(Records excerpted from a collection)

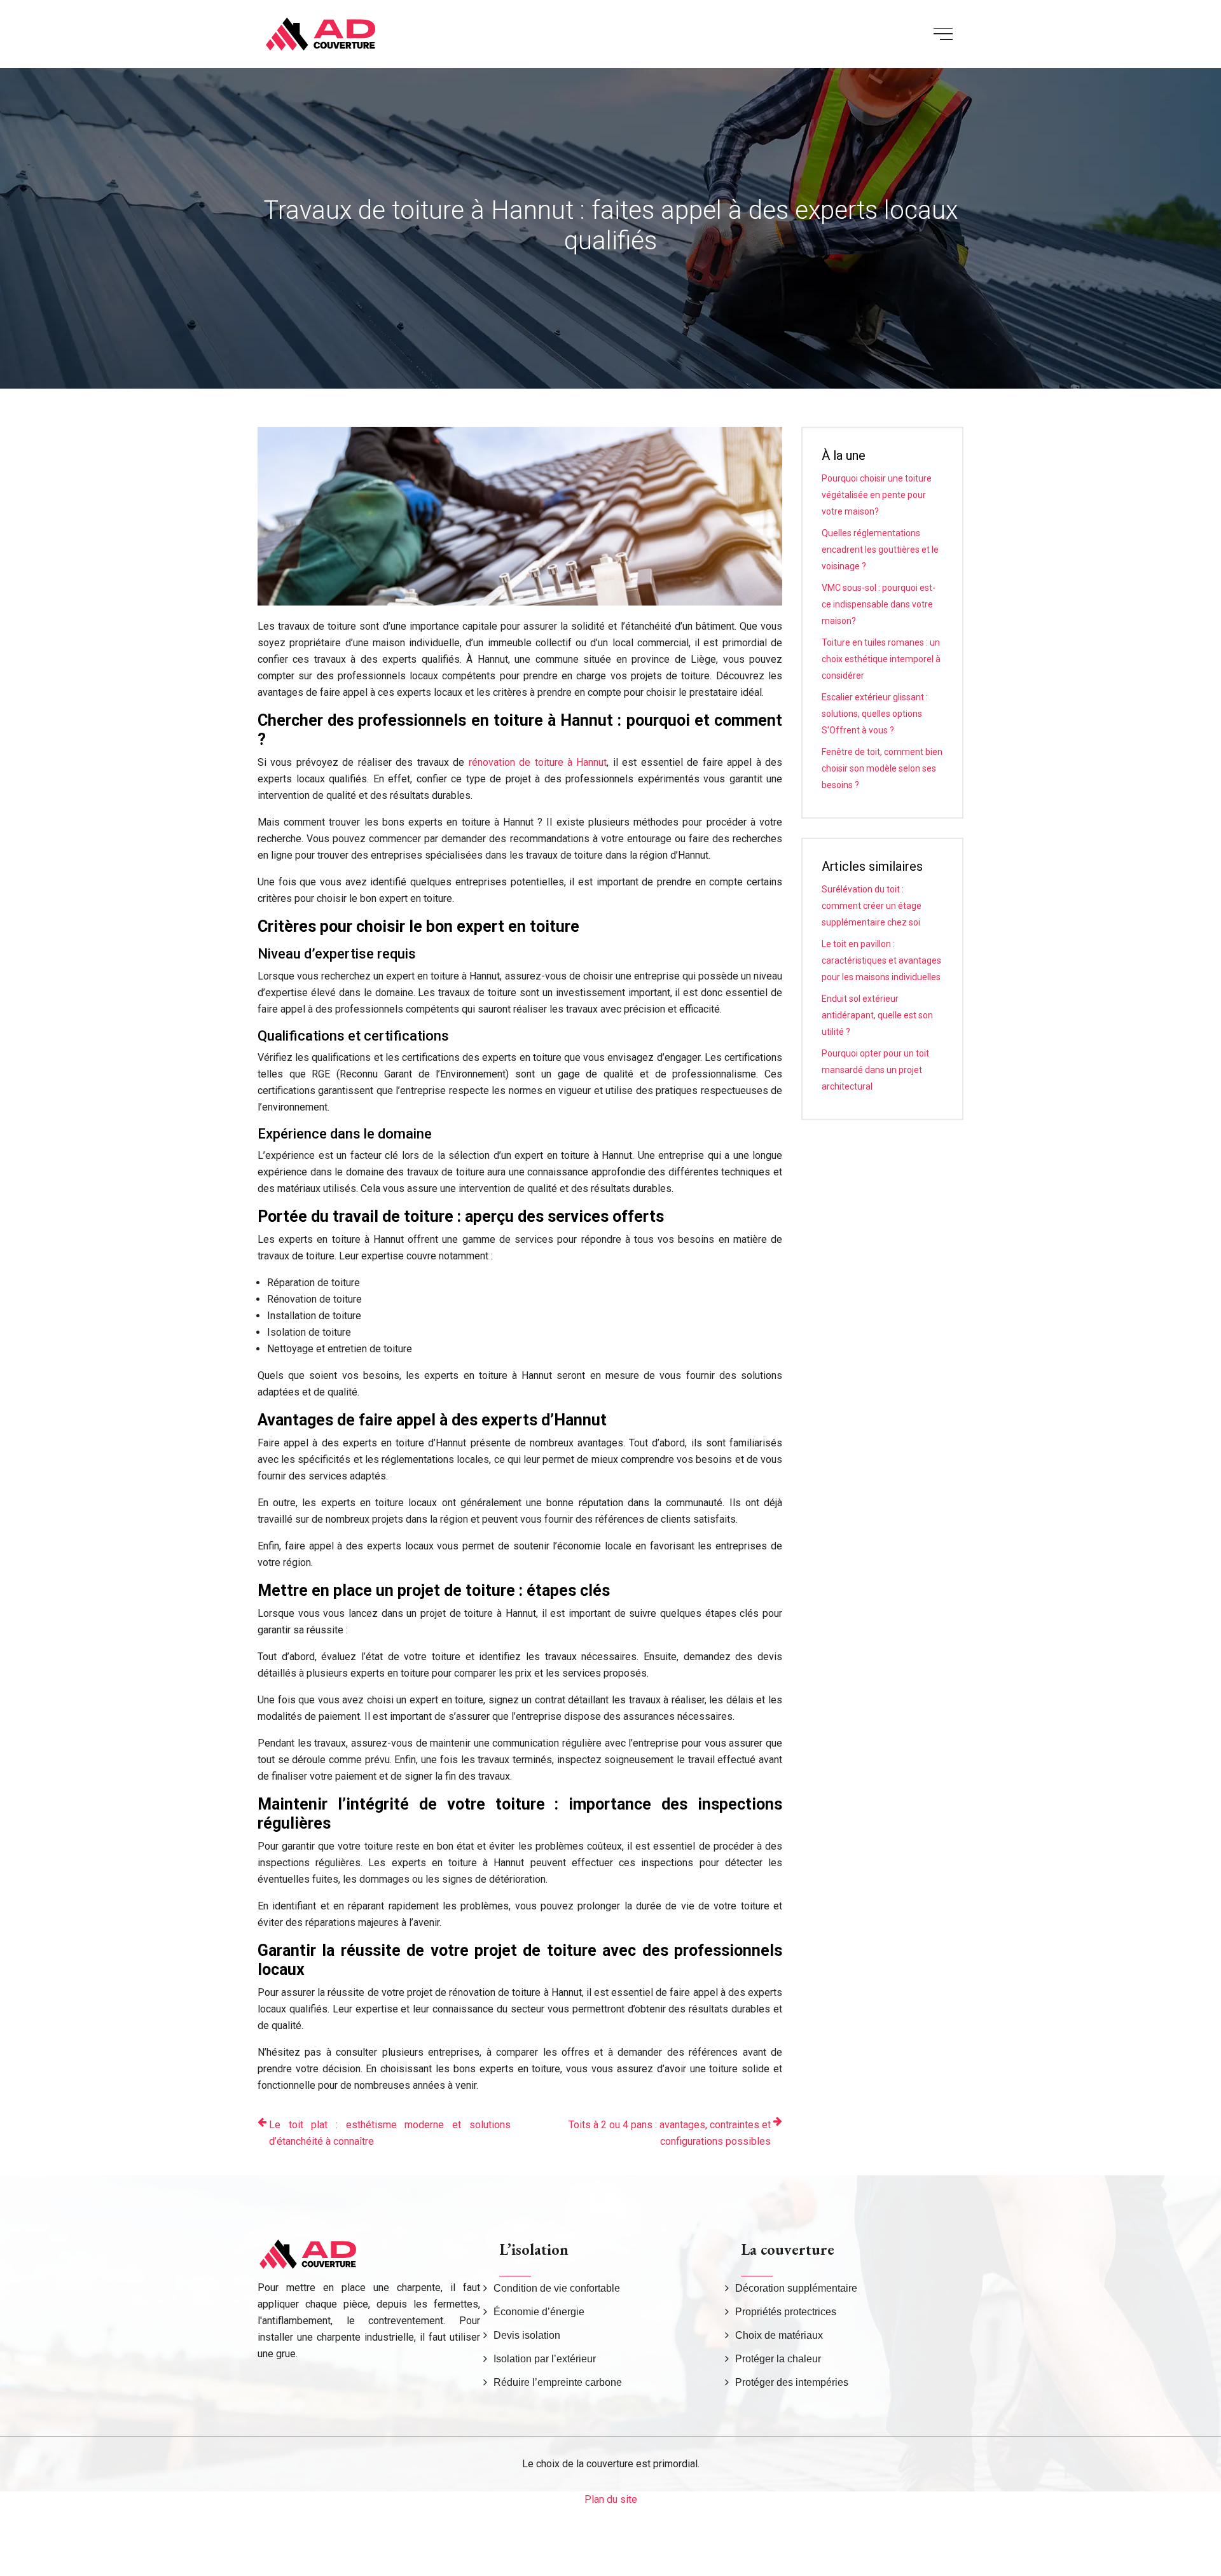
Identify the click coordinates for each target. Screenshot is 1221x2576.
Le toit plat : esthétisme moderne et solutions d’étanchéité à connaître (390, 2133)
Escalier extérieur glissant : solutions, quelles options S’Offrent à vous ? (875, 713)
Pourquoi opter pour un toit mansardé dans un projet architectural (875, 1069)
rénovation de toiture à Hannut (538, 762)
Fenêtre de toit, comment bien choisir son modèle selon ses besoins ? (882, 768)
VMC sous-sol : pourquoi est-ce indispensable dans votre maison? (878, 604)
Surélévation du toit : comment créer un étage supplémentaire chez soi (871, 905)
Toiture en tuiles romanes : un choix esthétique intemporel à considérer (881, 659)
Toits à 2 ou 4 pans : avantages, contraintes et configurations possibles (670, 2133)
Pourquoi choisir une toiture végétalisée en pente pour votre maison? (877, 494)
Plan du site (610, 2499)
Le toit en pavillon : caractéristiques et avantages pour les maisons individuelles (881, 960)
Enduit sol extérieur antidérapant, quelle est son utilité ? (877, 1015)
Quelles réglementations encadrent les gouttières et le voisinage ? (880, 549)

### [Problem to work on]
What is needed is a count of the lines in the data that contain the word "choisir"; please give it and no other words.

### [Output of the task]
2